El enorme lienzo de Picasso ocupaba una de las paredes principales del edificio. Quienes lo contemplaban por primera vez no encontraban una escena heroica ni una representación tradicional de la guerra. En su lugar, se enfrentaban a un conjunto de figuras desgarradas, animales aterrorizados y cuerpos fragmentados que transmitían el horror del conflicto sin necesidad de representar un solo combate.
Con el paso de los años, el Guernica terminó convirtiéndose en la obra más célebre de aquella exposición. El pabellón desapareció al finalizar el evento, pero el cuadro inició un largo recorrido internacional que acabaría convirtiéndolo en uno de los grandes símbolos universales de la paz y de la denuncia de la guerra.

Los símbolos del Guernica
Una de las razones por las que el Guernica sigue fascinando a millones de personas es que no ofrece una única interpretación. Picasso nunca dejó un manual para descifrar el cuadro y, de hecho, evitó explicar el significado exacto de sus figuras. Eso no ha impedido que, con el paso del tiempo, historiadores del arte hayan identificado algunos de sus símbolos más importantes.
El primero de ellos es el toro, situado en el extremo izquierdo de la composición. Para algunos representa la brutalidad y la violencia; para otros, simboliza a España o incluso la resistencia del pueblo español. Picasso nunca confirmó ninguna de estas interpretaciones, por lo que todas deben entenderse como hipótesis.

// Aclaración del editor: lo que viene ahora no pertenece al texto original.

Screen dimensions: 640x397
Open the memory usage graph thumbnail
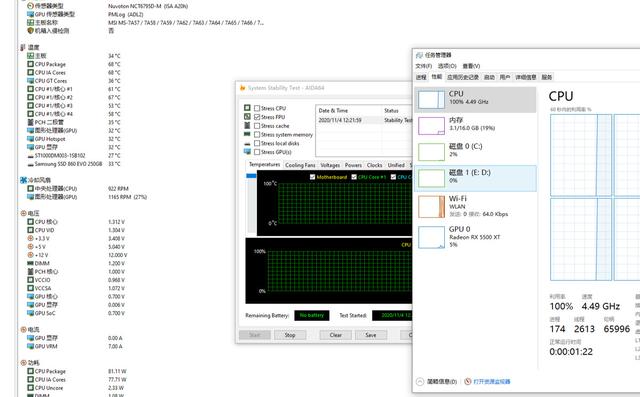[431, 126]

Bajo el toro aparece una madre que sostiene el cuerpo sin vida de su hijo. Su grito de dolor recuerda inevitablemente a las representaciones de la Piedad en el arte cristiano, aunque aquí no hay esperanza de redención. Se trata de una de las imágenes más conmovedoras del cuadro y un símbolo universal del sufrimiento de la población civil durante cualquier guerra.

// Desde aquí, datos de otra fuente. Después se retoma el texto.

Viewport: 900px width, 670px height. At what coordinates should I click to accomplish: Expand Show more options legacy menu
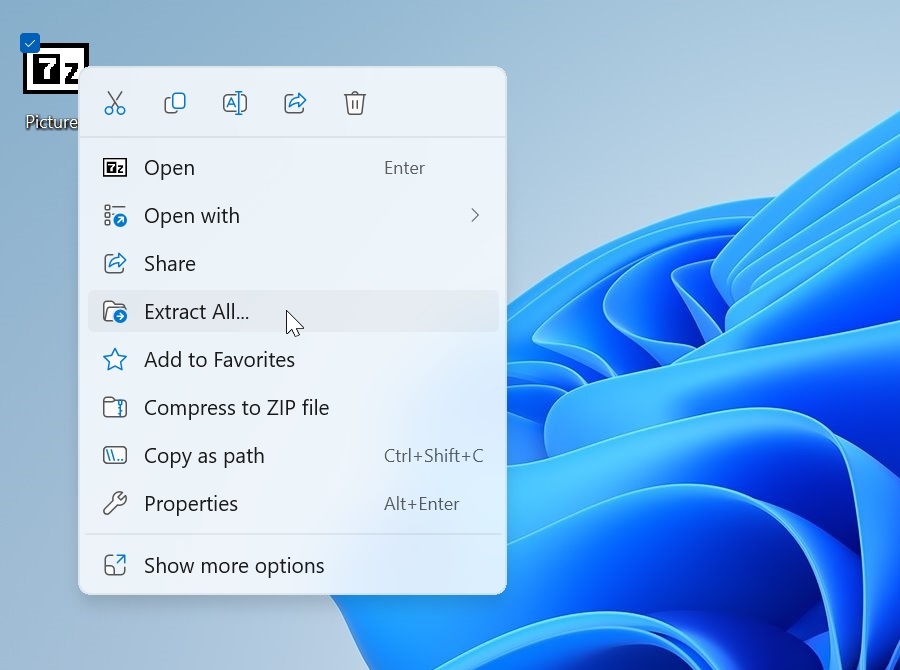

En el centro de la composición encontramos un caballo herido, atravesado por una lanza y con la boca abierta en un relincho de dolor. Al igual que ocurre con el toro, su significado ha sido objeto de múltiples interpretaciones. Lo verdaderamente importante es la sensación de angustia que transmite, convirtiéndose en el auténtico eje dramático de la escena.
Otros elementos, como la bombilla que ilumina la estancia, la mujer que sostiene un quinqué, el soldado caído o la flor que brota junto a su mano, han dado lugar a innumerables estudios. Algunos autores han visto en ellos referencias a la tecnología destructiva, a la esperanza o a la resistencia. Picasso, sin embargo, prefirió que el espectador construyera su propia lectura.
Quizá esa sea la mayor grandeza del Guernica. Más que un cuadro sobre un bombardeo concreto, es una obra que habla del dolor, del miedo y de las consecuencias de la guerra en cualquier lugar y en cualquier época. Casi noventa años después de su creación, sus figuras siguen interpelando al visitante con la misma fuerza que en 1937.